Semantic segmentation has been extensively studied for several decades. It can be roughly categorized into traditional methods and deep learning methods. Traditional methods rely on simple features, such as color, shape, texture, and spatial relation, they can be divided into pixel-based methods (PBMs) and object-based methods (OBMs) (Diakogiannis et al. Citation2020; Jimenez et al. Citation2005; Ma et al. Citation2017; Myint et al. Citation2011).
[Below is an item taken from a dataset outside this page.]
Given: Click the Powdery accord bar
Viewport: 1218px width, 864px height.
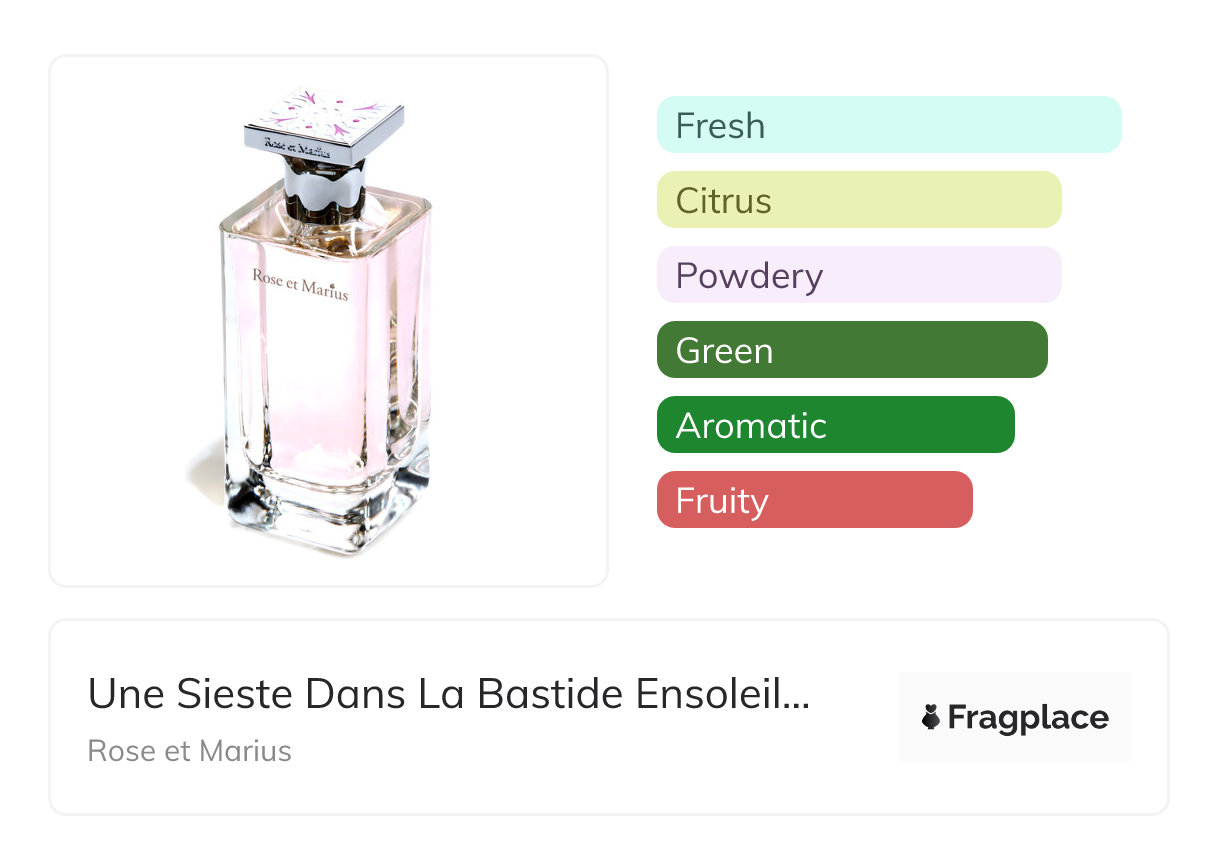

PBMs such as unsupervised iterative self-organizing data analysis technique (ISODATA) (Engdahl and Hyyppa Citation2003) and supervised spectral angle classification (Shivakumar and Rajashekararadhya Citation2017) struggle to segment HRSIs for their weak non-linear feature representation and feature utilization, and they are generally short of contextual information and affected by salt-and-pepper effect because they just rely on pixel level spectral features. OBMs aim to group pixels into meaningful objects by sequential image segmentation, feature extraction, and object classification. Owing to contextual information, OBMs are vastly superior to PBMs (Myint et al. Citation2011; Whiteside, Boggs, and Maier Citation2011). However, the main drawbacks of OBMs are the prior knowledge required by models and parameters.

Given that the limitations of traditional methods are obvious and inevitable, numerous methods based on deep learning have emerged. Notably, deep convolutional neural networks (DCNNs) and edge detection-enhanced methods are two effective measures. Here follows the detailed introduction about them.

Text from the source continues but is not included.